Like many factories across the country, Detroit Manufacturing Systems, located on the city’s northwest side, has its hands full dealing with labor challenges and supply chain delays.
The company, which this year is on pace to record $1 billion in revenue, is running at around 70 percent capacity due to parts delays. One culprit is computer chips, which have been slowed by strong demand for consumer electronics and supply problems caused by a few key plants in the Far East that were impacted by fires.
Some smaller suppliers, meanwhile, haven’t been able to meet parts delivery schedules due to a lack of workers.
On top of that, Detroit Manufacturing Systems, or DMS, is dealing with another major challenge: How to sequence instrument panels for two separate powertrains — internal combustion engines and electric vehicles — within the same facility. While most parts suppliers run single assembly lines, the introduction of electric vehicles like the Ford F-150 Lightning has caused DMS to be much more creative to meet customer orders.
Apart from the Lightning, which is so popular Ford reports orders are running at four times the estimated forecasts, DMS assembles instrument panels and center consoles for other Ford vehicles like the Mustang, Explorer, F-150, and Ranger, as well as the Lincoln Navigator, Expedition, and Aviator.
“We designed and set up another assembly line for electric vehicle instrument panels, and then we sequence the two lines as we go through final inspections,” Scott Cieslak, CFO of DMS, said during a recent tour of the company’s 482,000-square-foot complex at the northwest convergence of the I-96 and Southfield freeways.
“It was a little tricky getting all the computer and sensor systems working together, but we have enough experience now that we can seamlessly handle what we expect will be rising orders for electric vehicles. We also brought in staff, and increased our knowledge base and technical expertise, to meet the demand for rising automation on assembly lines.”
Advanced technology like Automated Guided Vehicle (AGV) lines, a fully automated system where driverless robots follow sensors embedded in the factory floor to transport parts and components, has allowed DMS to speed up orders without sacrificing quality. The company also developed final inspection stations where instrument panels are scanned by 16 different cameras in a matter of a minute or so.
“The cameras look for any defects, and if we find one, the instrument panel exits the inspection booth, takes a 180-degree turn, and one of our technicians resolves the problem,” Cieslak explained. “From there, the same instrument panel goes back through the inspection station for final clearance. In this way, every instrument panel is ready to go when it arrives at a final assembly plant.”
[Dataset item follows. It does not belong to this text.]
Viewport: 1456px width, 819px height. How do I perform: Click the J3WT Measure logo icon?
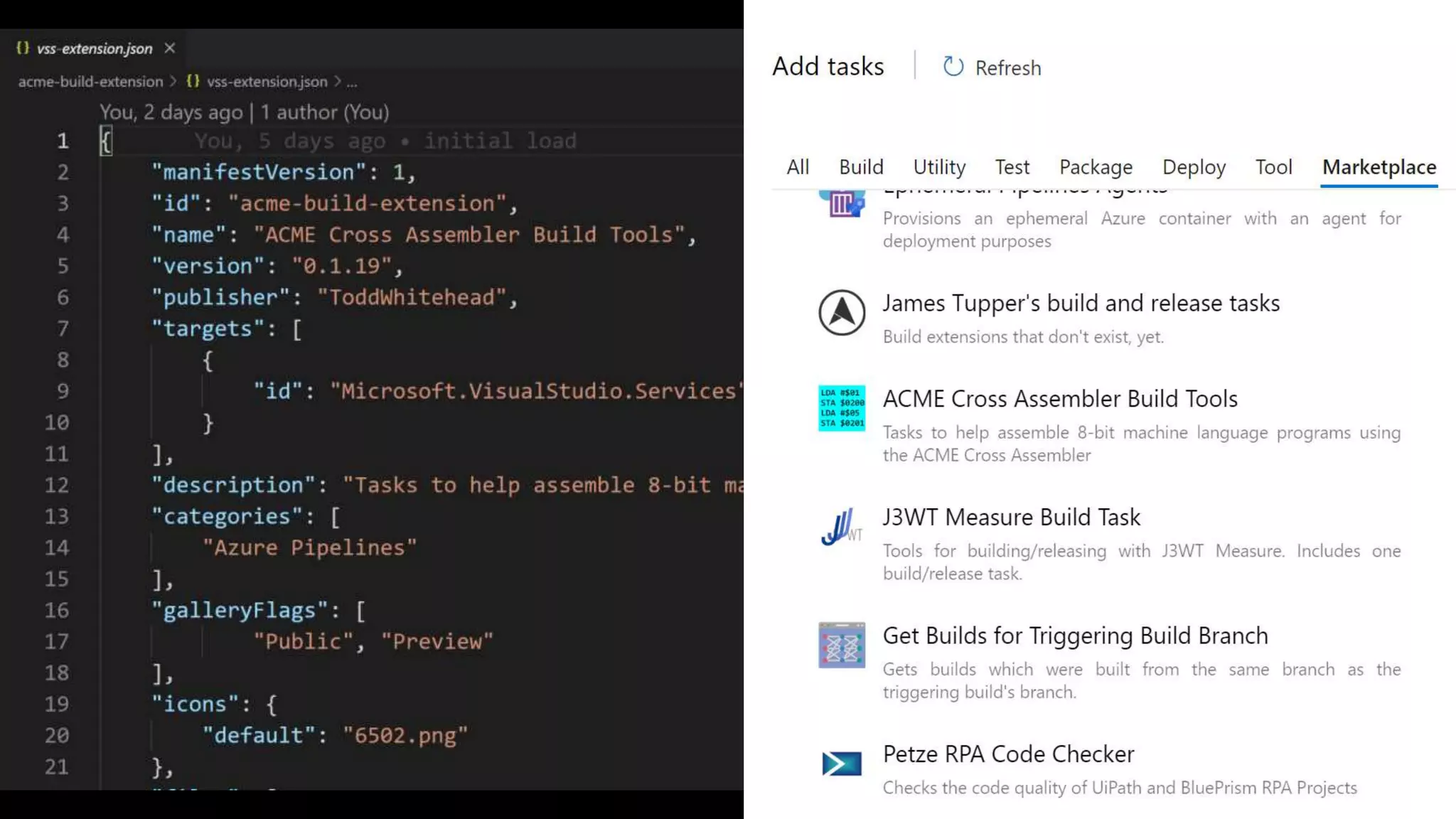click(842, 527)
In addition to automotive, the company, which was founded in 2012, can provide contract manufacturing services for the aerospace and defense, health care, recreational, industrial, and heavy truck markets. Next year, DMS will begin building parts and components for Volvo Heavy Truck.
While performing more than 2.3 million large-scale assemblies per year, the company can “print to order” using 34 different injection molding machines, and can weld parts via ultrasonic, vibration, and hot plate systems. It also provides sub-assembly of robotic and mechanical systems, and can launch, prototype, and provide pre-production parts to its clients.
To make it all go, DMS has more than 1,200 employees, 93 percent of whom are minorities. To expand their knowledge base, where 70 percent of employees reside in local communities in Detroit, the company offers college tuition assistance for students in multiple fields of study, says Bruce Smith, CEO and chairman of DMS.
The DMS Academy, in turn, provides multimedia learning resources in disciplines such as lean manufacturing principles, supervisory skills, employee engagement, and finance.
“The way to reduce poverty is to provide people with economic and educational opportunities,” Smith says. “That’s why we provide scholarships and education payments, and we work in the community to provide mentorship to students at Cornerstone Schools, as well as help local nonprofit organizations such as Winning Futures, the Joey Kocur Foundation, the Black United Fund of Michigan, and more.”
In total, the company reports it has awarded more than $1 million in scholarships and charitable donations.
“We’re one of the largest minority-owned and operated suppliers in the automotive industry,” Smith says. “We touch around 50 percent of what goes into a vehicle, and the faster we can do things without sacrificing quality means customers get their trucks or SUVs that much faster.”